A counter-sunset suffuses the clouds over the fields to the east. The sweet smell of earth and grass is pungent, heightened by an uncharacteristic rainstorm the previous evening. I can see for many miles, and for those timeless few minutes, feel completely one with the entire area. In the blessed solitude, one bathes in bottomless beauty and palpable silence.
The beauty of the entire scene is so intense in that I’m agape, to use the old Christian expression. Just then, as has happened a number of times before during meditative states at this spot, a group of swallows suddenly appears. The birds mirror the causeless joy one is feeling, flying close and hovering overhead, literally encircling me for a few minutes.
Later, I can think of a half dozen explanations to explain the event away. But at the time there is no doubt that the swallows are reflecting and responding to direct perception in and through nature.
With sustained, undirected watchfulness, the mind, as we usually know it (which is the movement of memory and symbolic activity), stops, and meditation spontaneously ignites. Then the word ‘mind’ takes on a completely different meaning, referring to a quality of awareness at once within and beyond the human brain.

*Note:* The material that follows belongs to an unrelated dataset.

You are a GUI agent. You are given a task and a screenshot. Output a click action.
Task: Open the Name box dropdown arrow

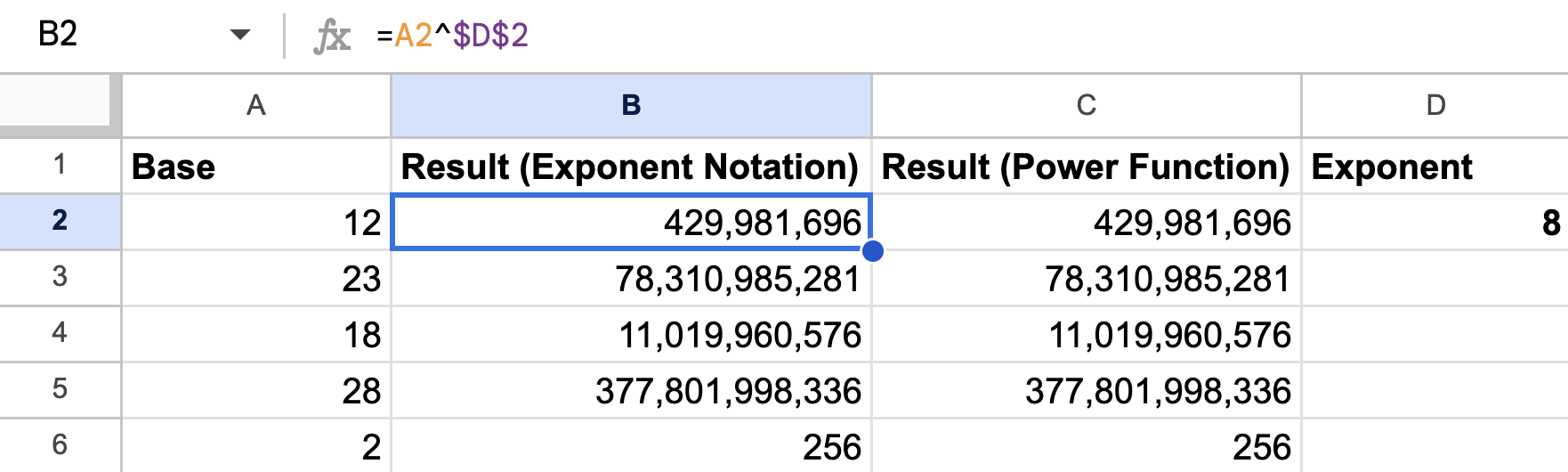(239, 36)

So we have to be clear which mind are we talking about, the mind that is the sum total of the mental processes, or the immeasurable consciousness that exists when the mental processes are completely quiet?
The mind that second-hand people refer to is the calculating mechanism and cumulative memory of symbolic thought. And because they aren’t experiencing the silent mind filling the heart with mystery and awe, they venerate the cognitive mind. That’s the ultimate idolatry. They talk about so-called “mental virtues” and say inane things like, “we can all grade ourselves on how good we are at each of them.”

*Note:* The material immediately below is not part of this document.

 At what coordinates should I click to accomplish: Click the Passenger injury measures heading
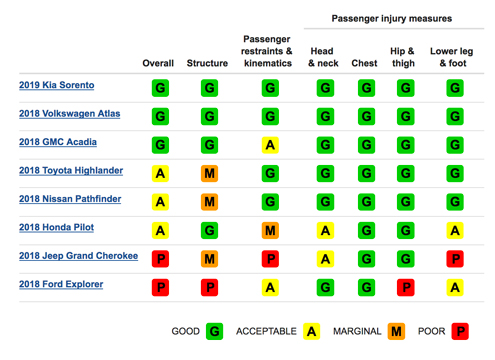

Media mouthpieces that knowingly or unknowingly speak for the powers that be, attempting to uphold the crumbling status quo. They go on about finding “the median point between flaccidity and rigidity,” which sounds like the opening line in a joke about erectile dysfunction.
Mediocrities think in terms of finding the middle point, even when the center so obviously isn’t holding. They believe that “autonomy is the median of knowing when to bow to authority and when not to,” even though political authority has eroded beyond the point of no return, and spiritual authority is antithetical to inward experiencing of God, Brahman, or whatever name wants to give that which is beyond the human mind.
Can the mind in meditation be the ‘normal’ or baseline state for the human brain and human being? Does that require a transmutation in the human brain? Is that happening in a few, and can it happen in many at this time?
Long before the Agricultural Revolution, and uncounted ages before the Technological Revolution, a Cognitive Revolution occurred that gave humans the capacity for culture, art, and technology, as we know it. But after 100,000 years, ‘modern humans,’ with minds rooted in symbol and tradition, have reached the end of the line, fragmenting the earth and dividing the world to the breaking point.
What does a transmutation in the human brain mean? At the simplest level, it means that perception is no longer being mediated through symbols. A mind/brain that is continually unconditioning itself remains fresh and young, having the capacity to see with the eyes of a child, that is, with innocence, until physical death.
Of course there is something a little ludicrous about using words to talk about a wordless state. But that doesn’t mean, as Wittgenstein said, “what we cannot speak about we must pass over in silence.” If we use words to convey rather than to capture, and to ignite insight rather than win an argument, intimations of wordless things can be communicated, and inner exploration nurtured in oneself and others.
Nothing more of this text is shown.